Depuis dimanche, Israël a intensifié ses bombardements en Syrie. C’est ce qu’a constaté l’Observatoire syrien des droits de l’homme (OSDH), qui dispose d’un vaste réseau de sources sur le terrain. « près de 310 frappes » depuis la prise de Damas par le HTC le 8 décembre. L’armée israélienne a bombardé, souligne l’OSDH, des aéroports, des radars et des dépôts d’armes dans plusieurs régions, endommageant des navires de la marine syrienne et attaquant une unité de défense aérienne près du grand port de Lattaquié, au nord-ouest.

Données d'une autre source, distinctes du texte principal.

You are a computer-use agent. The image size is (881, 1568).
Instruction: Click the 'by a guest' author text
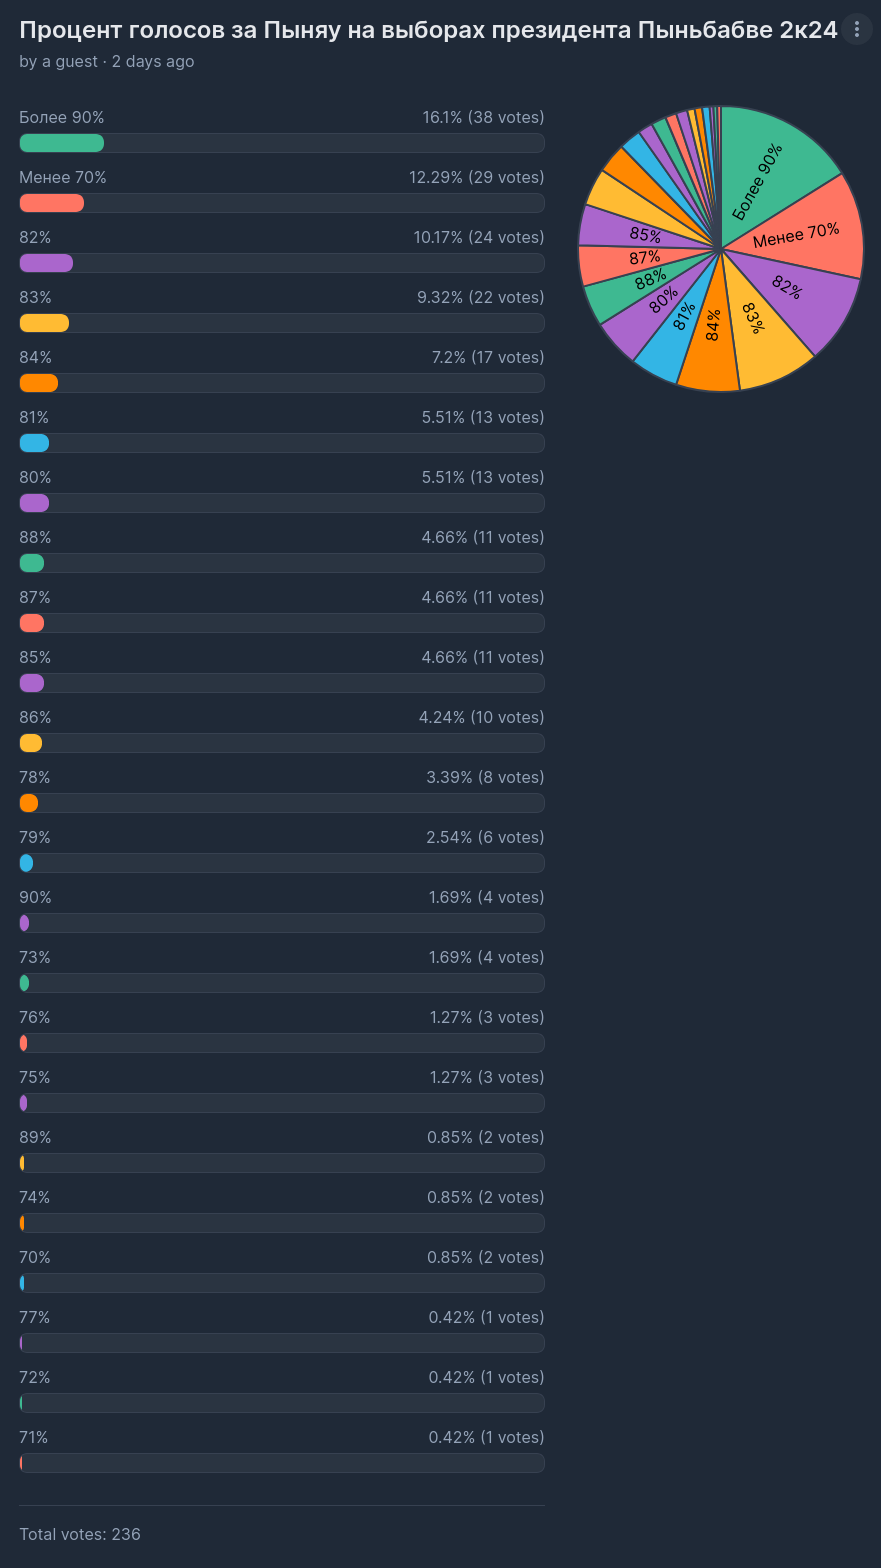coord(59,62)
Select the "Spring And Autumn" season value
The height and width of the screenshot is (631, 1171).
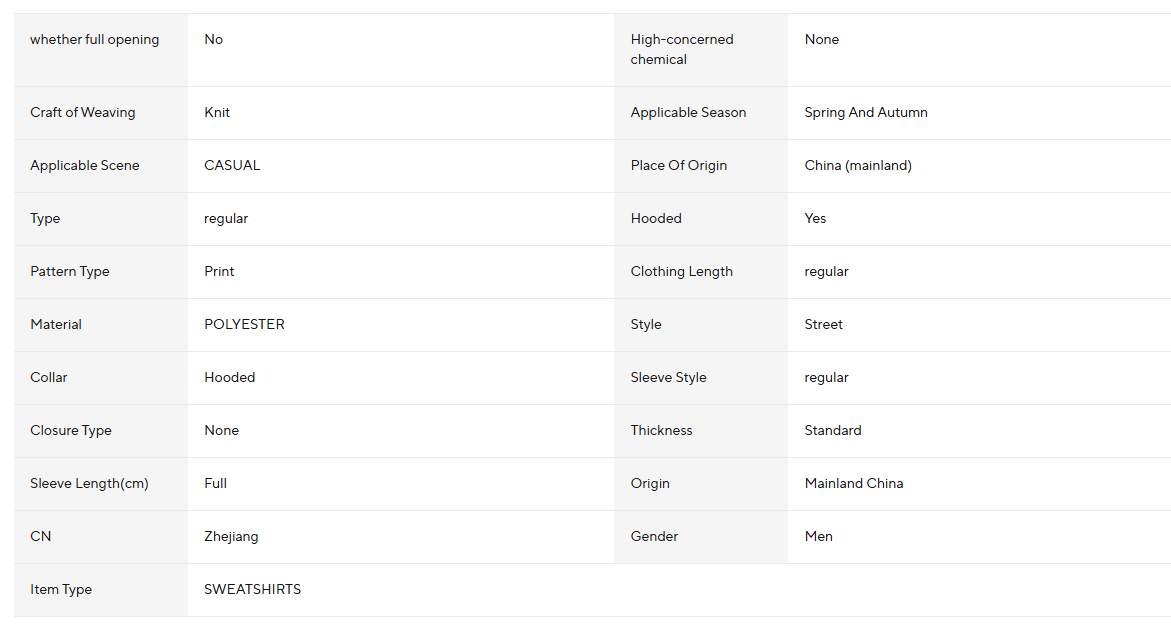(x=866, y=113)
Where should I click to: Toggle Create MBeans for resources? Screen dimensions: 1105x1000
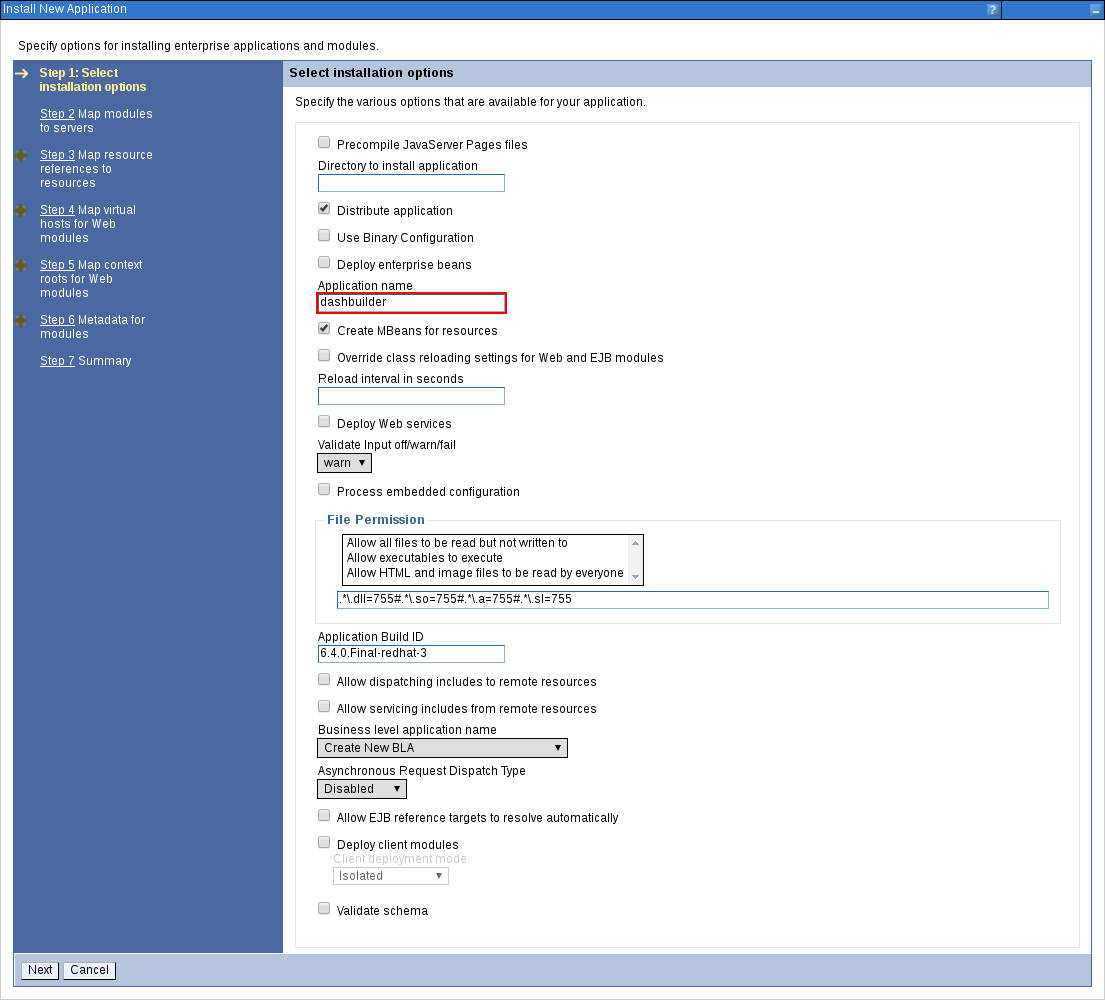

Ces raids ciblent “destruction des armes restantes” de l’ancien pouvoir, estime l’OSDH. Le chef de la diplomatie israélienne, Gideon Saar, a justifié ces attaques en Syrie, affirmant qu’elles étaient ciblées. « des systèmes d’armes stratégiques, comme par exemple des restes d’armes chimiques ou des missiles et roquettes à longue portée, afin qu’ils ne tombent pas entre les mains d’extrémistes ».
« Ne pas voir ces armes circuler librement est clairement l’objectif d’Israël. confirme Benoist Bihan. Parmi les cibles détruites ces dernières heures figure un centre de recherche scientifique à Damas, qui appartient au ministère de la Défense. Il était soupçonné par les États-Unis d’être lié au programme d’armes chimiques de la Syrie.
« Une zone exempte d’armes et de menaces terroristes »
Le ministre israélien de la Défense, Israel Katz, est allé plus loin, mardi 10 décembre, en déclarant avoir demandé, en concertation avec le Premier ministre Benjamin Netanyahu, à l’armée de créer une zone sans armes dans le sud de la Syrie.
« Avec le Premier ministre, j’ai demandé à l’armée de créer une zone (…) libre d’armes et de menaces terroristes, dans le sud de la Syrie, sans présence israélienne permanente », a-t-il déclaré lors d’une visite dans une base navale dans la ville de Haïfa, au nord d’Israël. Il n’a pas précisé où exactement cette zone serait créée, mais a ajouté que tel était l’objectif.« Empêcher le terrorisme de prendre pied en Syrie ».
De son côté, l’Union européenne reste prudente à l’égard du gouvernement qui pourrait former la coalition rebelle dirigée par le HTC : à l’heure actuelle, le mouvement dirigé par Abu Mohammed Al Joulani figure toujours sur la liste des organisations terroristes.